++++ DATA FOR THE TASK

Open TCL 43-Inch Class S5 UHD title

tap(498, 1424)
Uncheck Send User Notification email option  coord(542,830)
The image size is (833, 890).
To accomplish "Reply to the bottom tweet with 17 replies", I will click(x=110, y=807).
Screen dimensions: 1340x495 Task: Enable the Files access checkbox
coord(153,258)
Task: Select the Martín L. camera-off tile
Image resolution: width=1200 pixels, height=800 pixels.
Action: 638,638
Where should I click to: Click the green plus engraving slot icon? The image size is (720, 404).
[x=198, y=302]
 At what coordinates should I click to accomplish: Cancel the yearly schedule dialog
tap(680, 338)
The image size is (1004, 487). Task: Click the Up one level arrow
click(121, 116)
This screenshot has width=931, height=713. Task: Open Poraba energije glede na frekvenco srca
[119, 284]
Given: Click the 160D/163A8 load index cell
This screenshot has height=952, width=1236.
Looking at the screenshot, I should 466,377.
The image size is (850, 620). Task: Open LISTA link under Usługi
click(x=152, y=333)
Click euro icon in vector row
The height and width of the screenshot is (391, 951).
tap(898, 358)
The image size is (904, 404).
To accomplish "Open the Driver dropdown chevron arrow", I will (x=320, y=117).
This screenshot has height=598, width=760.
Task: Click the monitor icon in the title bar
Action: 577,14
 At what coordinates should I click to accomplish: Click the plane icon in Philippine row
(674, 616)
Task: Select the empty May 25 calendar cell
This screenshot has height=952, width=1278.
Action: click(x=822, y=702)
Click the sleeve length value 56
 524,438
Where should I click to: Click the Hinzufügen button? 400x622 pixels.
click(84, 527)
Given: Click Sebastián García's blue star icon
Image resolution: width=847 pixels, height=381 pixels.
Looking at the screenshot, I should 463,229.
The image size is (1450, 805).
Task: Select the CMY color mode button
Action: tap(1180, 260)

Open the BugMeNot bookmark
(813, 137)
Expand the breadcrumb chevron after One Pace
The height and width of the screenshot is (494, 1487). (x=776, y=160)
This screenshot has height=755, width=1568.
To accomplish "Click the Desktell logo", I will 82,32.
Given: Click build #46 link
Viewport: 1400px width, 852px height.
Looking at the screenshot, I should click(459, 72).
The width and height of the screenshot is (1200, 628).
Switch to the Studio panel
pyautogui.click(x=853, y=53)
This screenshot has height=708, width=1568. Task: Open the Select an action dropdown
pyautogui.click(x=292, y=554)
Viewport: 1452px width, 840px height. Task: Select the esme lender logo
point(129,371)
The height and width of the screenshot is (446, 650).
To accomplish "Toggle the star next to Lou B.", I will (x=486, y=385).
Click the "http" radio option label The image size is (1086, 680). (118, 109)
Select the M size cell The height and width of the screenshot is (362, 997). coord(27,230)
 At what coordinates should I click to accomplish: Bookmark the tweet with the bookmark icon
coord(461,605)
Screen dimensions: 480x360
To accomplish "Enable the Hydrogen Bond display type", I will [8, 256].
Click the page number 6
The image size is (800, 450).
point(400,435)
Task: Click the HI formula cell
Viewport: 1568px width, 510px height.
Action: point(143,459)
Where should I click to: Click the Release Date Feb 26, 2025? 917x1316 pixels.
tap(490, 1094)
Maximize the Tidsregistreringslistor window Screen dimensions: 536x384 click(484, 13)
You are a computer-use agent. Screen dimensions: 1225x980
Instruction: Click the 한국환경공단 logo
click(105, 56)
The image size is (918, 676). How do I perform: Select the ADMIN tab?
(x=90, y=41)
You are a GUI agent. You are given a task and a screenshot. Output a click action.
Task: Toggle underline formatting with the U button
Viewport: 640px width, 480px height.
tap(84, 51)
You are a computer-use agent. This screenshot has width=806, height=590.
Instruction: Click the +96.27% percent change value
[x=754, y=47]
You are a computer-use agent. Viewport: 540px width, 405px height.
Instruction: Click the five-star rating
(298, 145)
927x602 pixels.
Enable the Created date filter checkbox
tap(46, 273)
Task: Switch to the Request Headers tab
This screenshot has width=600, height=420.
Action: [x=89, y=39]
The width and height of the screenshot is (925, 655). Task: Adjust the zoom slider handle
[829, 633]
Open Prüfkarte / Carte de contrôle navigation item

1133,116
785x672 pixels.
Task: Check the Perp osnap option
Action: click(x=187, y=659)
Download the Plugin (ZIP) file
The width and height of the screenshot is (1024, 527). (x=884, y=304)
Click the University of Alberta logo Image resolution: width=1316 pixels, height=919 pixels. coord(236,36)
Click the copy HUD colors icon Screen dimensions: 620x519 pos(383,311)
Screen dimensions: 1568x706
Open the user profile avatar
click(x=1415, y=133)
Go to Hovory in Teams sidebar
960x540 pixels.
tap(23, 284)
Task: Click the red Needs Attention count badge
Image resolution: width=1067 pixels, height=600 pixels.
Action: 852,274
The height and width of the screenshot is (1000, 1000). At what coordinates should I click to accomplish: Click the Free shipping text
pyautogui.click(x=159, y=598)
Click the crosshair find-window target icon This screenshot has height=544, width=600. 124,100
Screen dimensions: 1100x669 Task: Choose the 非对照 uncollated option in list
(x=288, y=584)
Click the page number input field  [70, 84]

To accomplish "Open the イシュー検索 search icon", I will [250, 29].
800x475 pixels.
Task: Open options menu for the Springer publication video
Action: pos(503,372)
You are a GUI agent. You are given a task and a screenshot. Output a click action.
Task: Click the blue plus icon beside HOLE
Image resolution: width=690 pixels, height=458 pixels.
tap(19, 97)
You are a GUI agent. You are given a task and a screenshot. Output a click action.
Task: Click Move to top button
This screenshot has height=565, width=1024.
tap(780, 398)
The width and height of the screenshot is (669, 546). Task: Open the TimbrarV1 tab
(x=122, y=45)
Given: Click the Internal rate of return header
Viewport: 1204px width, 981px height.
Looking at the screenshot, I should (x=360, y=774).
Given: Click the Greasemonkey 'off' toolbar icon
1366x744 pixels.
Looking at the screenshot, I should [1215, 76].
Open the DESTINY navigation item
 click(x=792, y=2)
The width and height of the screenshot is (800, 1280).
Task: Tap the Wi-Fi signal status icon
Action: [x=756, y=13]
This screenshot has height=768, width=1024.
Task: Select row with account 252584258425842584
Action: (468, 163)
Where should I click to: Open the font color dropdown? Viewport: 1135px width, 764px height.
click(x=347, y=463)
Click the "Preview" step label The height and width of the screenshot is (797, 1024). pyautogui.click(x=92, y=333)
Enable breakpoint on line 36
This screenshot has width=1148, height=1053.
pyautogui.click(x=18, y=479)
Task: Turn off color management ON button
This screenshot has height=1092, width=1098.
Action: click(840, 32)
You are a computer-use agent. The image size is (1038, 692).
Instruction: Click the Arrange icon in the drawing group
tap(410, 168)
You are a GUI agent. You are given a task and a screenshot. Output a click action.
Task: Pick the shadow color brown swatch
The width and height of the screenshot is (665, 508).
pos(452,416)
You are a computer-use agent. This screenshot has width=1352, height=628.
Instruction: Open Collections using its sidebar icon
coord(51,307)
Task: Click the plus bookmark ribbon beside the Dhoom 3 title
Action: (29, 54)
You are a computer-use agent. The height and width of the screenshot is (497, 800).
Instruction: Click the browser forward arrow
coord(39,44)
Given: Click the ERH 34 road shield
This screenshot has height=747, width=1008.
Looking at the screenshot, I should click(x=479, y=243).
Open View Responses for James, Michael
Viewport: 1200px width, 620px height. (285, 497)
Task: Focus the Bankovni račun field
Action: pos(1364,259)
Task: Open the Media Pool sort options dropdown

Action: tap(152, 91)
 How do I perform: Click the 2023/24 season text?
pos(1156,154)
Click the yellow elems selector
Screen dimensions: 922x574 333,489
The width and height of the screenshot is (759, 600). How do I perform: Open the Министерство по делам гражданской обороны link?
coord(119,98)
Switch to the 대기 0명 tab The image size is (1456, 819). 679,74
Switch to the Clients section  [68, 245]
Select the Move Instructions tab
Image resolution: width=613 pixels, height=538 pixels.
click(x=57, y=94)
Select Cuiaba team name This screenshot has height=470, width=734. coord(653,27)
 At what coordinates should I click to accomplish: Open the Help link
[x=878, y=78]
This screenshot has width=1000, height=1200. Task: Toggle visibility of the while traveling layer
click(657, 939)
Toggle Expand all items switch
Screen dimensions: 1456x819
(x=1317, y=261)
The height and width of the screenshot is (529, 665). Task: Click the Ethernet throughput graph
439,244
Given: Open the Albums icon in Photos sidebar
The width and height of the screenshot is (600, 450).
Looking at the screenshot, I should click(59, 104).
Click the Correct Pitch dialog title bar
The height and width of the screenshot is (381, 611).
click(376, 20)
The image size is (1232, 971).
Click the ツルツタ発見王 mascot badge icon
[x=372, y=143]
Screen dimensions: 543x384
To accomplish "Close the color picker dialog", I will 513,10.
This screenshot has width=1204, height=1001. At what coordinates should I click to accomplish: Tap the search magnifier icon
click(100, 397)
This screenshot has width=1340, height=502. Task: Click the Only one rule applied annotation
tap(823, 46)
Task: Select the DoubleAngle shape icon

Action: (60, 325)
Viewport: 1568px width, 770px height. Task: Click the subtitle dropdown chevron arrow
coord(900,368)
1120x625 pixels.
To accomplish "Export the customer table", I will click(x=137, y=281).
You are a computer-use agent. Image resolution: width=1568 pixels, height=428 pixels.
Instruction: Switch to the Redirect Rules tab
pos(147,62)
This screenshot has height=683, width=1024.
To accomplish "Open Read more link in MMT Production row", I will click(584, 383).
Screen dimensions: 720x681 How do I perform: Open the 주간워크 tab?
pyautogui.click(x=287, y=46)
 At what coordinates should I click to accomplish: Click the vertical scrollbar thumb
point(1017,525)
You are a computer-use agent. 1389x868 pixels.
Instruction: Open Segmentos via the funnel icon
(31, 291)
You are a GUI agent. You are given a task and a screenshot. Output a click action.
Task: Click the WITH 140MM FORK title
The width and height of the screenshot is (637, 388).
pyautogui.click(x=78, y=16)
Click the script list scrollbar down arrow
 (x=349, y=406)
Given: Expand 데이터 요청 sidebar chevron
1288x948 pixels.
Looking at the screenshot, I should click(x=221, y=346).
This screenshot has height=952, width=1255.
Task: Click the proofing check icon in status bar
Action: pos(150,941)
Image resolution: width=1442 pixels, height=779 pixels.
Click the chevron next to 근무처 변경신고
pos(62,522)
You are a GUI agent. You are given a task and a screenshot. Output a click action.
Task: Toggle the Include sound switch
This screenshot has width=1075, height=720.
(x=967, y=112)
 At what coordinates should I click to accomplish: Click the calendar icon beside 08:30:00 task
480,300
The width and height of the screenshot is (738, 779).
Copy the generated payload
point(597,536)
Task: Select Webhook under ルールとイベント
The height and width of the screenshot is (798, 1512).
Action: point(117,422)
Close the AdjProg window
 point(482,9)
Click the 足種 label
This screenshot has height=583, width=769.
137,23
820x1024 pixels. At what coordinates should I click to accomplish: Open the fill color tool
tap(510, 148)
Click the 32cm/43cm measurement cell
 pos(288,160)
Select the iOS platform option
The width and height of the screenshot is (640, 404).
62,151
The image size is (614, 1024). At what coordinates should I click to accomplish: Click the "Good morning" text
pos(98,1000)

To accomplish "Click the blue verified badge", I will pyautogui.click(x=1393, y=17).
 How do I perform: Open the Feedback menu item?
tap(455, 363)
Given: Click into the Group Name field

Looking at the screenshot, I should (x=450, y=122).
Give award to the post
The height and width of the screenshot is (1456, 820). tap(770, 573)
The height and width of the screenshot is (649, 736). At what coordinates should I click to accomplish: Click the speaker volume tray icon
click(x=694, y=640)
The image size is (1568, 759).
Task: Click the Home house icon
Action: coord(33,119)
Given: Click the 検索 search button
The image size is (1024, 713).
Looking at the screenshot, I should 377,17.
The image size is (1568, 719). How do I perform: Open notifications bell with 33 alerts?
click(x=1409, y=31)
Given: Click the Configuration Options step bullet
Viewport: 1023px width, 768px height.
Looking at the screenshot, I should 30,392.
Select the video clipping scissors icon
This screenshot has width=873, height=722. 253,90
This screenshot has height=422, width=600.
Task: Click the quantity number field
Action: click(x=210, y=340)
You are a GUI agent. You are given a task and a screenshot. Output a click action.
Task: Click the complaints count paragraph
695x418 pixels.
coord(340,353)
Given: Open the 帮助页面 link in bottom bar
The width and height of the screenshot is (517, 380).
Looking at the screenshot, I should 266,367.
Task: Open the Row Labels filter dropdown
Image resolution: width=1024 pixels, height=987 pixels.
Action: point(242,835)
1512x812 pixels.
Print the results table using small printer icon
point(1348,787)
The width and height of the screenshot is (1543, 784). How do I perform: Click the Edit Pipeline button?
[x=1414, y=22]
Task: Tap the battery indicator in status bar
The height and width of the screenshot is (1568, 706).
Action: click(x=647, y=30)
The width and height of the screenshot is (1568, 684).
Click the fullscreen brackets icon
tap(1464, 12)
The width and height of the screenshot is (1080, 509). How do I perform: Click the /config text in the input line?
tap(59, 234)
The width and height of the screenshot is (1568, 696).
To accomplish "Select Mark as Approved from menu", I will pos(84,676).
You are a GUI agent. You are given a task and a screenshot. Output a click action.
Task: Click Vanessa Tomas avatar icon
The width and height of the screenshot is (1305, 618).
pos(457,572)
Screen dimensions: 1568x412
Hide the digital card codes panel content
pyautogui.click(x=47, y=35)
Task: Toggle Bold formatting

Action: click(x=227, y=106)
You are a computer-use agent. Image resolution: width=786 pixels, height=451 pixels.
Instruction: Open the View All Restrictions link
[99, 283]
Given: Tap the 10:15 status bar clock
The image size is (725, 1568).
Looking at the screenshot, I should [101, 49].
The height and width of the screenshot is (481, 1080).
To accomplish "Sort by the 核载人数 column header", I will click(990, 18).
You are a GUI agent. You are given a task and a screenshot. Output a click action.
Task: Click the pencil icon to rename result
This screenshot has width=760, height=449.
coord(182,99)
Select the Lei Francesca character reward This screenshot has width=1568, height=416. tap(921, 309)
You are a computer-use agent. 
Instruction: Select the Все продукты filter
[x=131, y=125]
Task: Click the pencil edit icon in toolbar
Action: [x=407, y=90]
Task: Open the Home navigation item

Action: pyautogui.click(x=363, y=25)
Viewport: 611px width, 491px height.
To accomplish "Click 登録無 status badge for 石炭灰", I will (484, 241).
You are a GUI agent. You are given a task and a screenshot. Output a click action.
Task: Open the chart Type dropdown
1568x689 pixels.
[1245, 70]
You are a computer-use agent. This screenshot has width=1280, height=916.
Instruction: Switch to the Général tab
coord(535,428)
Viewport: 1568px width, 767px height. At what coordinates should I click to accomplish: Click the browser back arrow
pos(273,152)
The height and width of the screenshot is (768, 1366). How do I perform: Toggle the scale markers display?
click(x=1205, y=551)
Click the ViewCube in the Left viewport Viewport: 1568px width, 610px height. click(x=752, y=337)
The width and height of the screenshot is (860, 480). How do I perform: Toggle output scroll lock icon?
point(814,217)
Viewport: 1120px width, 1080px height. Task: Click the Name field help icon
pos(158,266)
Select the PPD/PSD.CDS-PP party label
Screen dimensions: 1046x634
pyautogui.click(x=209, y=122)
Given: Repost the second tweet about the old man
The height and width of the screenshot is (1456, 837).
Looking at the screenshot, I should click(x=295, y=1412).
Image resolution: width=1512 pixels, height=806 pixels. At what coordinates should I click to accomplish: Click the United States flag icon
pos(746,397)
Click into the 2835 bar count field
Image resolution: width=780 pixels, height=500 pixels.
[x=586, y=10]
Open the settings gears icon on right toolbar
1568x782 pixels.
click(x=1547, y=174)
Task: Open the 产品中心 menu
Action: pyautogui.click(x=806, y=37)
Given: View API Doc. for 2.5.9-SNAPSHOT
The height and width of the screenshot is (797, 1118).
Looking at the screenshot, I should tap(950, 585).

++++++++

• [WORK TO BE COMPLETED]: Find how many lines of the entries contain "Move". Respond with the number only.

• [TASK ANSWER]: 2